Thursday, June 3, 2010


Plain Anchor button on my MFSC Signal Vest. One of the sleeve buttons on my coat has trhe notorious "Fouled Anchor" buttons, a brief explanation of it's meaning below;

I recently took to my custom Barnstormer from Aero Leather in Galashiels, Scotland, with a score of vintage buttons and some 50's era Dragon Liberty Cuffs..
The Oxford Companion to ships & the sea, edited by Peter Kemp, 1976, has the following explanation:

"The use of the foul, or fouled anchor, an abomination to seamen when it occurs in practice, as the seal of the highest office of maritime administration is purely on the grounds of its decorative effect, the rope cable around the shank of the anchor giving a pleasing finish to the stark design of an anchor on its own. "

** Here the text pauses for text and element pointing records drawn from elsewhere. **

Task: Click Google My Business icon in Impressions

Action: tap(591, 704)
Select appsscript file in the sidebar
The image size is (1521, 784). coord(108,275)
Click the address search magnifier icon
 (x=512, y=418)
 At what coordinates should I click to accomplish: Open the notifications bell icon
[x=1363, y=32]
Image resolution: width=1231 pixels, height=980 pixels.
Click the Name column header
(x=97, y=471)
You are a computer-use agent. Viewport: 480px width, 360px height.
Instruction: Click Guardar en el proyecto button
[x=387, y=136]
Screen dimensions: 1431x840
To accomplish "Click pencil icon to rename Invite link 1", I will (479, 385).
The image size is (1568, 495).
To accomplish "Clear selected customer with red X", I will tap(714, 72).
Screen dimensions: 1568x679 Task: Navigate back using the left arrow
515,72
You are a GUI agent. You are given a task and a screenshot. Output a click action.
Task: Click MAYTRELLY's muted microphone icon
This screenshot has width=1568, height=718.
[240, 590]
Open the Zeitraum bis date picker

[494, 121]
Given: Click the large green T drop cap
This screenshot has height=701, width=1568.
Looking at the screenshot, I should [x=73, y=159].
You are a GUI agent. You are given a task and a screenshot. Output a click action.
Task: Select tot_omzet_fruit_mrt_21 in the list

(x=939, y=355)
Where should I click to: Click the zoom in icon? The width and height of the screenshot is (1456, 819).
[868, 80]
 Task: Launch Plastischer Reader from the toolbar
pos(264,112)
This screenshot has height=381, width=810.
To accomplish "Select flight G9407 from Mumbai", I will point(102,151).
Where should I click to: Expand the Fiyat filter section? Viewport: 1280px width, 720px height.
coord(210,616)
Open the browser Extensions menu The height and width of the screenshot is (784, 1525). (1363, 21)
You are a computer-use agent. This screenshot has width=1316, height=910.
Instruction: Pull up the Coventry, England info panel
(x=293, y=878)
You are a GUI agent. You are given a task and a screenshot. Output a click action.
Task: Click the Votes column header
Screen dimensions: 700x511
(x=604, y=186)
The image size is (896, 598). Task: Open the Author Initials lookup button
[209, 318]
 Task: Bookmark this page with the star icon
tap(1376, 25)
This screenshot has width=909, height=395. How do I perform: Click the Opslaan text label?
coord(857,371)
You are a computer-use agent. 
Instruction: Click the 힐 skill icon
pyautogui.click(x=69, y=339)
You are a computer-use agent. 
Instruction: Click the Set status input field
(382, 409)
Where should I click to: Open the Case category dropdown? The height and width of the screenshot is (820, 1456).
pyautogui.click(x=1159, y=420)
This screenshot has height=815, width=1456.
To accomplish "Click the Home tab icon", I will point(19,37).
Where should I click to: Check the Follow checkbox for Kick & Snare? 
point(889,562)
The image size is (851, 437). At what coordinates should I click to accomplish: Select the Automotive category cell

Helene Philibert, "Those Carried in the Tops of Ships," US Naval Institute Proceedings, March 1931, quotes Cmdr C. N. Robinson's book The British Fleet [1894] as follows:

"[Up to the late Tudor or Stuart period] the Admiralty badge was a crescent moon with a golden star between the horns, but about that time the crescent was replaced by the anchor which was also used a seal with a motto round it according to the fancy of the Lord High Admiral. When the Earl of Northumberland was in office, the anchor had a cable festooned about it in a wonderful manner. The Duke of York put this anchor into the Admiralty flag. About 1720 the foul anchor which had before been the badge of the victualling officer was taken for the Admiralty and it was put into the seal, badge and flag.In 1815, the clean anchor was restored to the flag, but the foul anchor remains the badge at Whitehall."